Dog Breed Identification challenge

Lets apply our skills on some other datasets. One of the image recognition competition that is currently running on Kaggle is Dog Breed Identification which we can use as our sandbox. It should be good competition to start with as these classes belong to imagenet categories so building a CNN from scratch should not be required.

Its pitty but it looks like this competitions even though it is a playground has some rules

Privately sharing code or data outside of teams is not permitted. It’s okay to share code if made available to all participants on the forums.

So I am not sure how to collaborate on the forum and not to violate this rule? Maybe @jeremy can help us with advise on this? I thought we can form a team of all fastai students and after this we can share everything on the forum :slight_smile: Or maybe Kaggle means fastai forums :wink:

One more thing to consider is

Submission Limits
You may submit a maximum of 5 entries per day.

So we have two choices:

  1. to create more than one team
  2. to rely more on our internal validation

What do you think about it?

9 Likes

One idea is to work on the problem individually or in small teams for 3-4 weeks and later we can merge together and compare the predictions to get a good stacked model out of uncorrelated predictions from different teams.

3 Likes

Is there a limit to team sizes? That would be my only hesitation, otherwise that would be very interesting!

No, there is not

Team Limits
There is no maximum team size

I think that would be pretty cool. We could still break into smaller groups as suggested by @ar_ai.

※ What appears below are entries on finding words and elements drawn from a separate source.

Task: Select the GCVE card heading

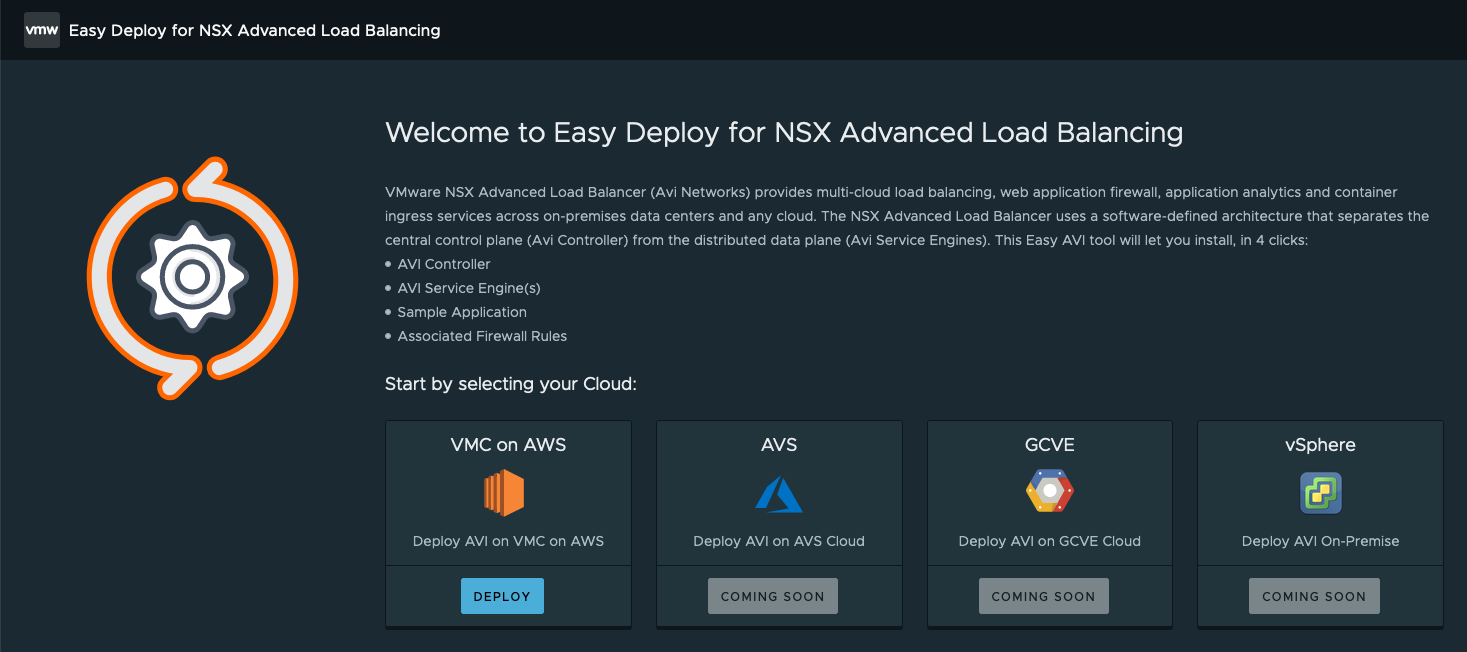Action: pos(1049,445)
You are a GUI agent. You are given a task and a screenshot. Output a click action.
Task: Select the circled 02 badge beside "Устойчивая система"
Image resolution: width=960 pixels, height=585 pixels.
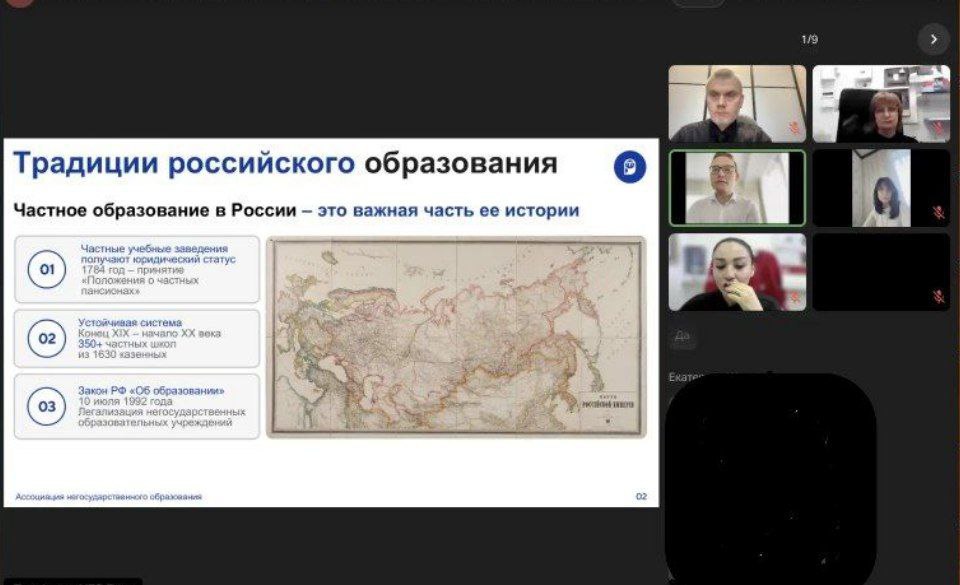click(46, 338)
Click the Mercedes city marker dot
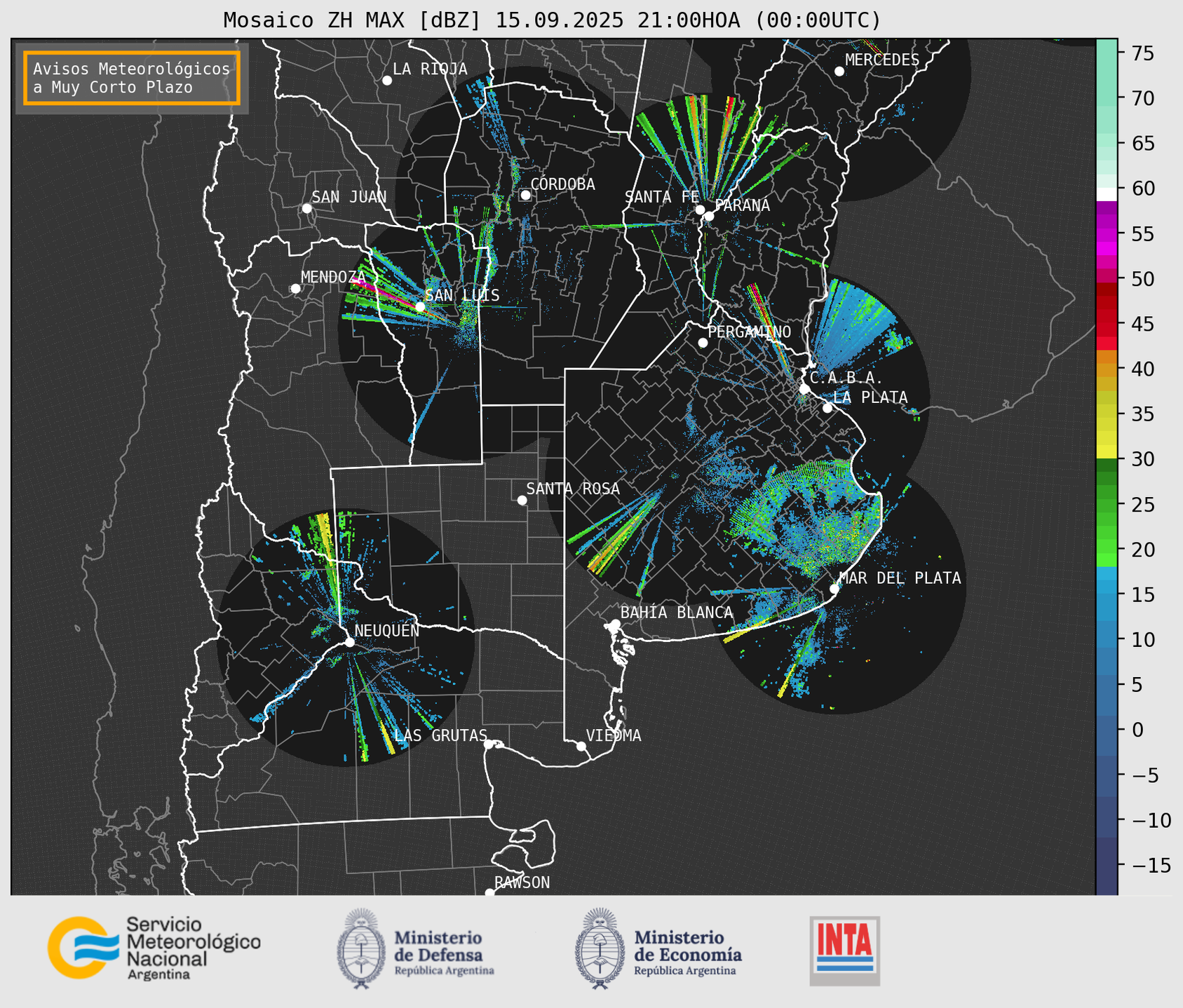Screen dimensions: 1183x1008 click(839, 71)
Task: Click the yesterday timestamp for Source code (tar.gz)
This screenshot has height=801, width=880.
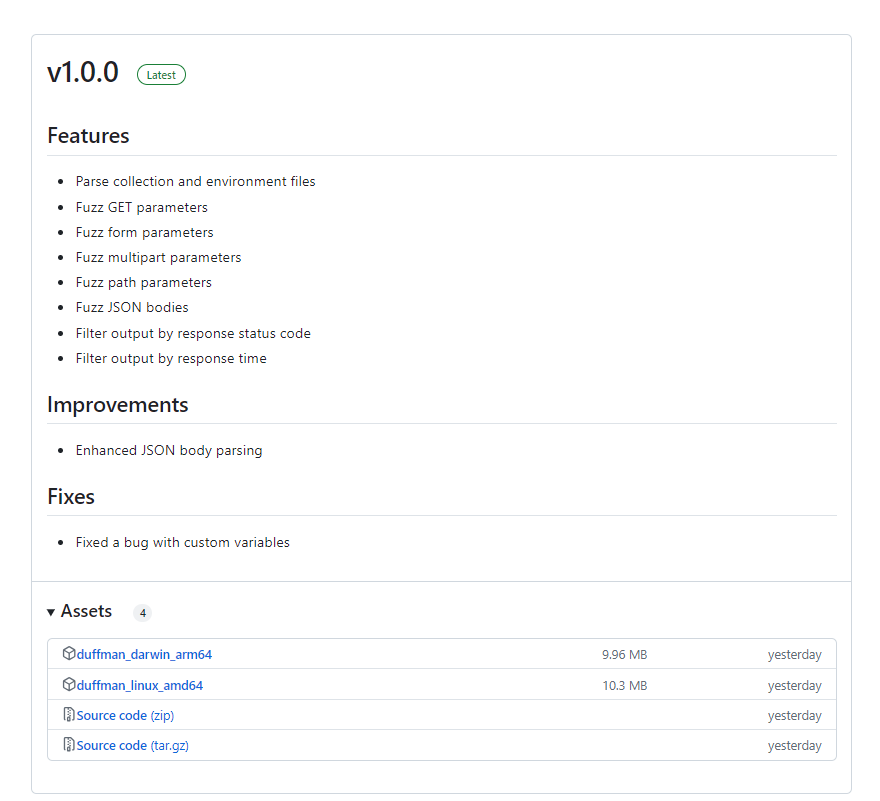Action: [x=794, y=746]
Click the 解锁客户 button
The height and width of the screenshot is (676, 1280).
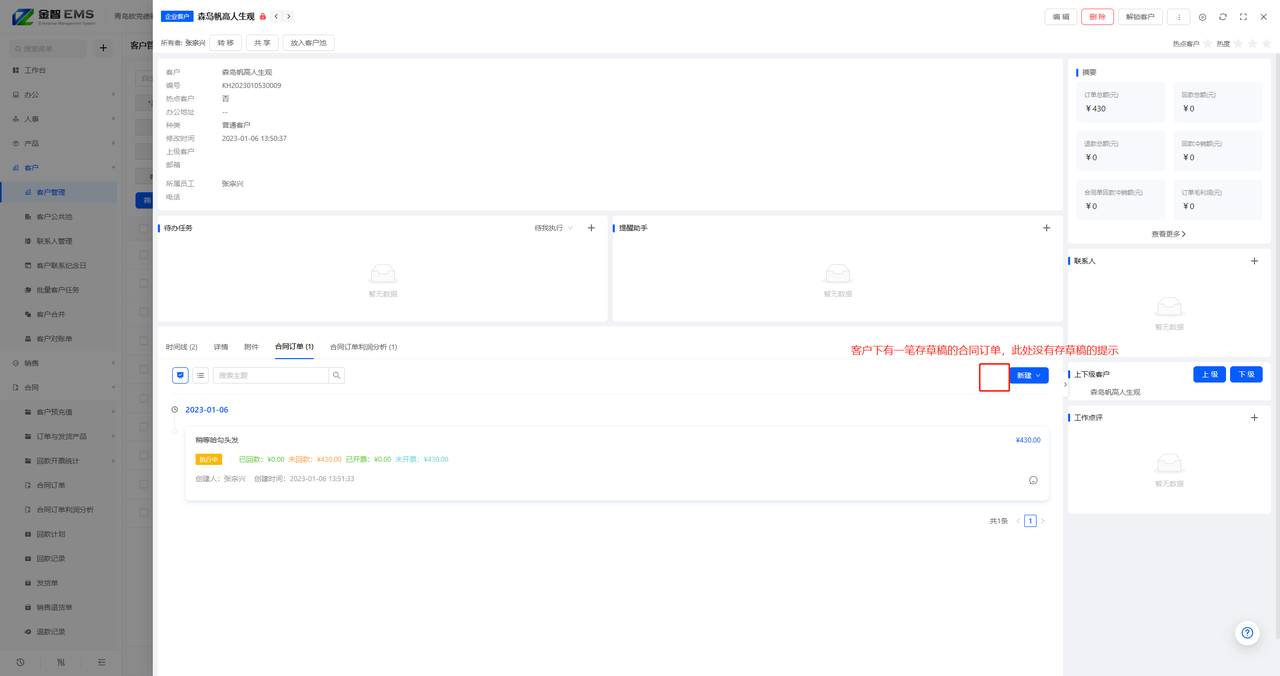click(x=1139, y=17)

Yeah. I guess breaking into smaller groups would be nice.

I agree it makes the most sense to start in smaller teams so we can maximize our submission counts per day leading up to the merger deadline at which point we could elect to join forces. As @ar_ai mentioned we could improve our scores a lot just by ensembling/averaging all of our predictions together. Just keep in mind we wouldn’t be able to share our code outside teams.

Right, we can start a private forum chat.

I didn’t think about the max submissions per team per day. That might change things. Maybe start in smaller groups at least then.

After the merger, total submission can’t go above number of days competition has been running multiplied by 5. So, we can’t form big teams if individual participants already submitted a lot. We have to keep that in mind also. We may have to depend on internal validation a lot.

2 Likes

Guys where do you save your codebase for Kaggle competition? Otherwise keeping them in git is equivalent to sharing them …

Are you the police? :slight_smile:

6 Likes

I either keep in on my machine locally or use a private github repo so it can be shared amongst my team-members and release it publicly after the comp ends.

Haha…

Private githup repos are paid :disappointed_relieved:

Just noticed that bitbucket provides free private repos.

1 Like

Often in teams one team member can host the repo and invite other contributors so that way not everyone needs to have a paid github plan. Or like you said bitbucket is another good option for free private repos.

Hi. How do i get the dog breed challenge dataset from kaggle to aws fastai/data folder? Could anyone give the steps or things needed to do it.

1 Like

There are a couple of diff kaggle command line tools you can use to download the datasets to aws etc. See below are two options that I know of that work well.


4 Likes

Looking into Kaggle-cli! Thanks

Hey! I’m up. If somebody decide to build a team count me in.

You can also use gitlab.com for hosting private repos. There is absolutely no limits on number of contributors and number of private repos on gitlab.

1 Like